[start]

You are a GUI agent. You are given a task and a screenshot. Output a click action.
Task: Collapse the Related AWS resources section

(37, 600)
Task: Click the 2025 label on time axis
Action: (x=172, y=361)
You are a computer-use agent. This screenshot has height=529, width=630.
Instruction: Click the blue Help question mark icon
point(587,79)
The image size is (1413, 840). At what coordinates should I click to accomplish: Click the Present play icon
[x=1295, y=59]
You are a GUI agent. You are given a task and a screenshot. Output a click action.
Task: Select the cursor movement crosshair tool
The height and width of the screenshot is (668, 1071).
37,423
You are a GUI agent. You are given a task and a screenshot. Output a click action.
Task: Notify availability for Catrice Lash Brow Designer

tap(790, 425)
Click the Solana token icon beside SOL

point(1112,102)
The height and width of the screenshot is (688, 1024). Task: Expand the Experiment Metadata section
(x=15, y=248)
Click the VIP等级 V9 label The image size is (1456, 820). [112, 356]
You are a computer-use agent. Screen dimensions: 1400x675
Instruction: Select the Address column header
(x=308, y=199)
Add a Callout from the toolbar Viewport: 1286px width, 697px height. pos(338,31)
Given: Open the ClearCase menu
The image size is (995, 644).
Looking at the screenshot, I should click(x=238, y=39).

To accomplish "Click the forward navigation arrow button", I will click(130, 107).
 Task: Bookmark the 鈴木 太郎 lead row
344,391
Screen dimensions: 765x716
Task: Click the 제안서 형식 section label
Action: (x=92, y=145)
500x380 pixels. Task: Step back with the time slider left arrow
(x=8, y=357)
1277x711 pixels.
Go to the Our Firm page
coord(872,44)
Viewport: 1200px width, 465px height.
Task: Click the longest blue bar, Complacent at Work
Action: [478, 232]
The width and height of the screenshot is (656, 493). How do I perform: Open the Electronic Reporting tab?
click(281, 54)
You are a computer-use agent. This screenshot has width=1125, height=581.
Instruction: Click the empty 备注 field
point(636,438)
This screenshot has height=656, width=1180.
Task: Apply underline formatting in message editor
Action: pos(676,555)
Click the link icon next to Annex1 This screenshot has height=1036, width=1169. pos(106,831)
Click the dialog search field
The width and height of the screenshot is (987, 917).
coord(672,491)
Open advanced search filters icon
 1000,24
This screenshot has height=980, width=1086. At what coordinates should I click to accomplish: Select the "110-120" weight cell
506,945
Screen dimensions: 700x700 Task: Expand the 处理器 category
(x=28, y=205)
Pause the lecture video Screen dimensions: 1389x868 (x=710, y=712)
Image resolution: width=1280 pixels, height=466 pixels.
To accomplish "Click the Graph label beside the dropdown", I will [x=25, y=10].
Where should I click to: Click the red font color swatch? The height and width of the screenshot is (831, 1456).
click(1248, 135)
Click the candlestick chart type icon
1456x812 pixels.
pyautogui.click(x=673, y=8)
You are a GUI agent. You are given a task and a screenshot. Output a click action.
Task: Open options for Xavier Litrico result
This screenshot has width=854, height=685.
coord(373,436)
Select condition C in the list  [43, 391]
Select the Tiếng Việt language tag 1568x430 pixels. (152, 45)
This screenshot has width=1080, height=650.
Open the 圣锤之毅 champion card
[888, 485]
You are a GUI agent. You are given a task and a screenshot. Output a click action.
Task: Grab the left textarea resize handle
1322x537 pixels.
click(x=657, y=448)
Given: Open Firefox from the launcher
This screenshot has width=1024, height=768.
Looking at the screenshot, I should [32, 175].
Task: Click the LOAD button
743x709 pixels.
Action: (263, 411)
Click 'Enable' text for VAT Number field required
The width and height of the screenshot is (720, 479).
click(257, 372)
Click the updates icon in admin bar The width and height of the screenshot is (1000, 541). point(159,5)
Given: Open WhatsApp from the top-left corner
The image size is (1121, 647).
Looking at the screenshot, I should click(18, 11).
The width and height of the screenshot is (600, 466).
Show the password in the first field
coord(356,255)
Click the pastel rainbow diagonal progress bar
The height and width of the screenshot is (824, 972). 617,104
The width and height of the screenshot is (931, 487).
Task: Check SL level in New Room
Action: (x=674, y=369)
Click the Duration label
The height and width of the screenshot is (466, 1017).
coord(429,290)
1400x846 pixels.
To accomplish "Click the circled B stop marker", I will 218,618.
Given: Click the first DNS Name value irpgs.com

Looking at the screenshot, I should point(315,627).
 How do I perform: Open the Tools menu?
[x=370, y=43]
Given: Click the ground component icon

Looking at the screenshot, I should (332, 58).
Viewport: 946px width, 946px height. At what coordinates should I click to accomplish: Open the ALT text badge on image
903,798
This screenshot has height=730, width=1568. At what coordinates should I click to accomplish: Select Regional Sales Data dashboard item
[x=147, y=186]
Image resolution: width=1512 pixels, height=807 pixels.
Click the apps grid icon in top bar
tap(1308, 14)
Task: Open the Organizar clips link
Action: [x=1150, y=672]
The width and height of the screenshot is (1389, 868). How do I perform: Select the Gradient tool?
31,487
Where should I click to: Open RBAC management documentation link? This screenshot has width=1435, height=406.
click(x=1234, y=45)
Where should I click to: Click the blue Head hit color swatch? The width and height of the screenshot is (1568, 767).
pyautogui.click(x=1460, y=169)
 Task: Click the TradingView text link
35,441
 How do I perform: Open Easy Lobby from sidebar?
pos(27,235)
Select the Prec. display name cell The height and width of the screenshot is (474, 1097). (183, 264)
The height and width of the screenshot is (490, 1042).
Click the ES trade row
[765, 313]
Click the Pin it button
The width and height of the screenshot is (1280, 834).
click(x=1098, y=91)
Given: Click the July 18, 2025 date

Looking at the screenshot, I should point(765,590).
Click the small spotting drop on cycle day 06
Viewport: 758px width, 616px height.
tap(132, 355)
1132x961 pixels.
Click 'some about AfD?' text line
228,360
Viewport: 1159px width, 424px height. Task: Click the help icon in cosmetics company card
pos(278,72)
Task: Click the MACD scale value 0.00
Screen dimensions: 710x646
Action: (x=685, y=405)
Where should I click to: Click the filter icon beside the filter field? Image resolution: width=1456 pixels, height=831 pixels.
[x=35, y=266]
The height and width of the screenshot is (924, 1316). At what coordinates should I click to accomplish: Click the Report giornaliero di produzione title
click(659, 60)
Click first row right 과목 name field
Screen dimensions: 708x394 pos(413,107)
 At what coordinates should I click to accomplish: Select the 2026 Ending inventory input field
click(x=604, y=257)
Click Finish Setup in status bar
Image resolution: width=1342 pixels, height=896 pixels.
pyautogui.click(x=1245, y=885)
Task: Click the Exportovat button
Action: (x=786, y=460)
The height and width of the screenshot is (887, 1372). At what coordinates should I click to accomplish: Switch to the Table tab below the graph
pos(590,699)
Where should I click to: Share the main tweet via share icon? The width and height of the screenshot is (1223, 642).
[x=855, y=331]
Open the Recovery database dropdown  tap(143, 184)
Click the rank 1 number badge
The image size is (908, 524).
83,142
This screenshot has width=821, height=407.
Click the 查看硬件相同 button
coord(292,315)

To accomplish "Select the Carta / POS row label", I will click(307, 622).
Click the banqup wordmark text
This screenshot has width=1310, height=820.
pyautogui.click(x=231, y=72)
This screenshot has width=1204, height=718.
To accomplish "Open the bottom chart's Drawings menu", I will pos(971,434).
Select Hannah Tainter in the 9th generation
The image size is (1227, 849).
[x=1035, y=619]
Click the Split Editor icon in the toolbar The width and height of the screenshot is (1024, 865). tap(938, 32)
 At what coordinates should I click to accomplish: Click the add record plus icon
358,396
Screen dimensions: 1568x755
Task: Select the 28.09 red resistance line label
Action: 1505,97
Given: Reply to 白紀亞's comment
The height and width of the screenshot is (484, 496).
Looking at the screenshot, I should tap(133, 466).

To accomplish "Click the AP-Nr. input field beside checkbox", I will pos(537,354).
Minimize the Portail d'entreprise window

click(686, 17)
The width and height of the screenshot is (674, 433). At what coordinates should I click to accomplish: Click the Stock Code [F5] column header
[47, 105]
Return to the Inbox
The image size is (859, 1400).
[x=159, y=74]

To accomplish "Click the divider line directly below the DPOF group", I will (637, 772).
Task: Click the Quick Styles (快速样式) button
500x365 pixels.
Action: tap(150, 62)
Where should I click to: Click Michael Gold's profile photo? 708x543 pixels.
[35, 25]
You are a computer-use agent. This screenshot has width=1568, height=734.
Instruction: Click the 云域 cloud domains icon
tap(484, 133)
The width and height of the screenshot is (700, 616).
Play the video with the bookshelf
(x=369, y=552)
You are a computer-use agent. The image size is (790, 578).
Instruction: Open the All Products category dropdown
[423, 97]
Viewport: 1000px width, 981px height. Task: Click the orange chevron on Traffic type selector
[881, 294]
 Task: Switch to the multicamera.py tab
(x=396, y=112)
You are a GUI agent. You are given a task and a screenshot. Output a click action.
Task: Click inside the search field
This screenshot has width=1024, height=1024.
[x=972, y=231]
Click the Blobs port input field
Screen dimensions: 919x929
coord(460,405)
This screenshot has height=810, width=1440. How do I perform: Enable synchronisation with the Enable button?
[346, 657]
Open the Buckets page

[end]

→ **EXERCISE BRIEF**
Reproduce the material from the line containing "This screenshot has height=810, width=1440." through the end of the material, inclusive, changing "Buckets" to "Folders" and keeping everything else identical.

→ **REPLY TO THE TASK**
This screenshot has height=810, width=1440. How do I perform: Enable synchronisation with the Enable button?
[346, 657]
Open the Folders page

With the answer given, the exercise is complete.